[Stored items from a collection]
▼

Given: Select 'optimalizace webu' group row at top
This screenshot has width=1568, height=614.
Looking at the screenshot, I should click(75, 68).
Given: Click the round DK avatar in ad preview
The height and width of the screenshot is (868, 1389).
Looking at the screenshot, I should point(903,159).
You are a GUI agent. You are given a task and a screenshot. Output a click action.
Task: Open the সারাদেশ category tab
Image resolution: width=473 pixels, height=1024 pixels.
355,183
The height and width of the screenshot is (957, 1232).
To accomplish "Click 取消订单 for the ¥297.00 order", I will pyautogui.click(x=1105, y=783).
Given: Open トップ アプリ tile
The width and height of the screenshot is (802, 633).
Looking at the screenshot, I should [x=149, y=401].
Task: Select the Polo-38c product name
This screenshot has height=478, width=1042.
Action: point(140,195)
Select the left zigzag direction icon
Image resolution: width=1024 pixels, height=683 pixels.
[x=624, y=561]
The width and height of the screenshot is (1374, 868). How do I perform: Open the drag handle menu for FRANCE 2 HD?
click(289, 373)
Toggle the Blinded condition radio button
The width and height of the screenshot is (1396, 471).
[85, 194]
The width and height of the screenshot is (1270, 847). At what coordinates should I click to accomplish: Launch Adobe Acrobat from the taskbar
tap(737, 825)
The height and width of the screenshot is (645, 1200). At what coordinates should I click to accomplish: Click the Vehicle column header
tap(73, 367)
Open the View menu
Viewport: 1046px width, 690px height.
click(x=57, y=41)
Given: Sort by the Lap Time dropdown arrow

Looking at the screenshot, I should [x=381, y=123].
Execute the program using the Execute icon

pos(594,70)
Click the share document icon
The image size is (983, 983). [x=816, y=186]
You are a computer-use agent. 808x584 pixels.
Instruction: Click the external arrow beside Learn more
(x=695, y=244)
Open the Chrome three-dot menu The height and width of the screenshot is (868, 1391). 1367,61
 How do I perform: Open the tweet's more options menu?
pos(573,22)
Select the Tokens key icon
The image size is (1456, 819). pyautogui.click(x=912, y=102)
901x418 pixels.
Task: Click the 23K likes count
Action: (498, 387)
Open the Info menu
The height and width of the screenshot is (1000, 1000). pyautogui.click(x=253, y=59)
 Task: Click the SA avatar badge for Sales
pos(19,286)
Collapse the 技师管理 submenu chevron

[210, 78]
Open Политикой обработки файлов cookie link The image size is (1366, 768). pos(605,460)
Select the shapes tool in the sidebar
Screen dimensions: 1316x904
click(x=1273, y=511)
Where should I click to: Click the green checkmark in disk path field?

▲

*Work instructions*. Update the rows above by replacing "dropdown arrow" with "sort arrow" and leaving everything else unchanged.

*Solution to the problem*.
Given: Select 'optimalizace webu' group row at top
This screenshot has width=1568, height=614.
Looking at the screenshot, I should click(75, 68).
Given: Click the round DK avatar in ad preview
The height and width of the screenshot is (868, 1389).
Looking at the screenshot, I should point(903,159).
You are a GUI agent. You are given a task and a screenshot. Output a click action.
Task: Open the সারাদেশ category tab
Image resolution: width=473 pixels, height=1024 pixels.
355,183
The height and width of the screenshot is (957, 1232).
To accomplish "Click 取消订单 for the ¥297.00 order", I will pyautogui.click(x=1105, y=783).
Given: Open トップ アプリ tile
The width and height of the screenshot is (802, 633).
Looking at the screenshot, I should [x=149, y=401].
Task: Select the Polo-38c product name
This screenshot has height=478, width=1042.
Action: point(140,195)
Select the left zigzag direction icon
Image resolution: width=1024 pixels, height=683 pixels.
[x=624, y=561]
The width and height of the screenshot is (1374, 868). How do I perform: Open the drag handle menu for FRANCE 2 HD?
click(289, 373)
Toggle the Blinded condition radio button
The width and height of the screenshot is (1396, 471).
[85, 194]
The width and height of the screenshot is (1270, 847). At what coordinates should I click to accomplish: Launch Adobe Acrobat from the taskbar
tap(737, 825)
The height and width of the screenshot is (645, 1200). At what coordinates should I click to accomplish: Click the Vehicle column header
tap(73, 367)
Open the View menu
Viewport: 1046px width, 690px height.
click(x=57, y=41)
Given: Sort by the Lap Time sort arrow

Looking at the screenshot, I should [x=381, y=123].
Execute the program using the Execute icon

pos(594,70)
Click the share document icon
The image size is (983, 983). [x=816, y=186]
You are a computer-use agent. 808x584 pixels.
Instruction: Click the external arrow beside Learn more
(x=695, y=244)
Open the Chrome three-dot menu The height and width of the screenshot is (868, 1391). 1367,61
 How do I perform: Open the tweet's more options menu?
pos(573,22)
Select the Tokens key icon
The image size is (1456, 819). pyautogui.click(x=912, y=102)
901x418 pixels.
Task: Click the 23K likes count
Action: (498, 387)
Open the Info menu
The height and width of the screenshot is (1000, 1000). pyautogui.click(x=253, y=59)
 Task: Click the SA avatar badge for Sales
pos(19,286)
Collapse the 技师管理 submenu chevron

[210, 78]
Open Политикой обработки файлов cookie link The image size is (1366, 768). pos(605,460)
Select the shapes tool in the sidebar
Screen dimensions: 1316x904
click(x=1273, y=511)
Where should I click to: Click the green checkmark in disk path field?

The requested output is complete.